October 9 – 22, 2017

A hallmark of the season–garden cleanup. Photo: Judy Isacoff

Mount Washington — The sun is rising, but it will be hours before our low-arcing star climbs above the trees to the east-southeast to light my garden. Here’s today’s line-up of turn-of-the-season tasks. First, pick all the remaining green beans off bamboo poles and trellises, then cut bean vines at ground level and pull up poles with the twining, three-leaflet leaves hanging on. Remove to staging area to be cleaned before stowing. Cut dried cornstalks–also supporting bean vines–level with the ground; break in half or thirds and pile into wheelbarrow. Gather up remaining delicata and Styrean pumpkin. Rake the bed to its full form. Uproot weeds. Spread two inches of compost over the cleared ground. Aerate with fork, rake again, broadcast annual winter rye grains thickly and cover seed with thin layer of earth. Shower generously.

Frost hardy crops: leek, parsnip and chive. Beds sprouting winter wheat. Photo: Judy Isacoff

Until recently I would have yanked the crop plants, roots and all, and mixed the compost into the ground by turning over the whole top layer fork-deep. I had been oblivious of the community of hungry macro- and micro-organisms that, when fed and not disturbed, are at work in the soil aerating the ground, making nutrients available to plants, and further cultivating their relationships with each other and the roots of plants. My new practices are informed by no-till principles. Cutting off the stems of crop plants and leaving their roots in the ground provides food for soil biota. Spreading compost on the surface and inserting the tines of a spading fork or broadfork to introduce air and light into the earth avoids disrupting soil communities.

One astonishing proof that no-till methods are increasing a population of at least one very visible beneficial soil macro-organism is the bountiful presence of night crawlers (Lumbricus terrestris). These earthworms tunnel deep into the ground, cultivating for us. They look like small snakes and are very vigorous. They do not live in disturbed ground. The incidental redworms or manure worms (Eisenia fetida) that appear in our gardens are quintessential compost worms.

Late-season flavor: bulb fennel. Its robust root was left in the ground. Photo: Judy Isacoff

As we remove the dying remains of summer food crops, cool weather vegetables become ever more attractive. Combine the last harvest of cucumbers and ripe red and golden tomatoes with fast-growing lettuces and piquant Asian greens. Toss with an ume dressing of parsley, basil, garlic and onion chives pureed with grapeseed oil and umebosi plum vinegar.

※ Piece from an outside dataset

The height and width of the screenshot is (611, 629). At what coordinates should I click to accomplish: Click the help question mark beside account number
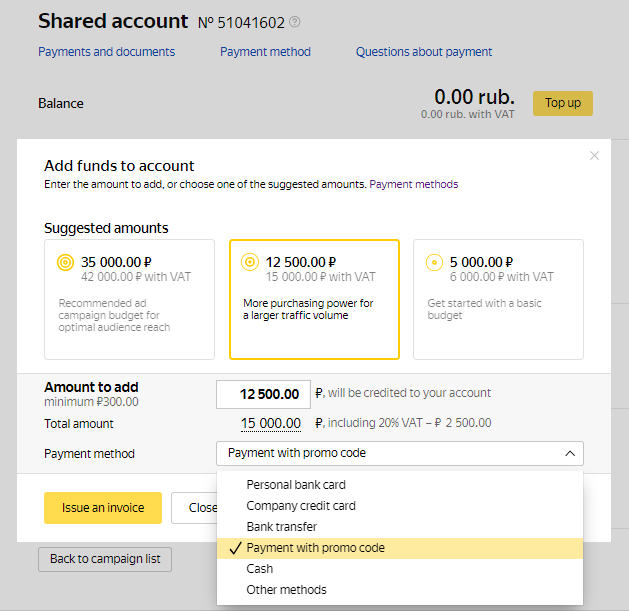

Shear swollen fennel bulbs from their considerable roots, which, when left behind to decompose in place, leave the soil intact. Pull the bulb’s pleated form apart into shells to stuff with a finely chopped salad, or dice and cook with onions to transform fennel into a smooth, white, mildly licorice-flavored soup–simply scrumptious.

Plant garlic* and clean-up, but not too much**.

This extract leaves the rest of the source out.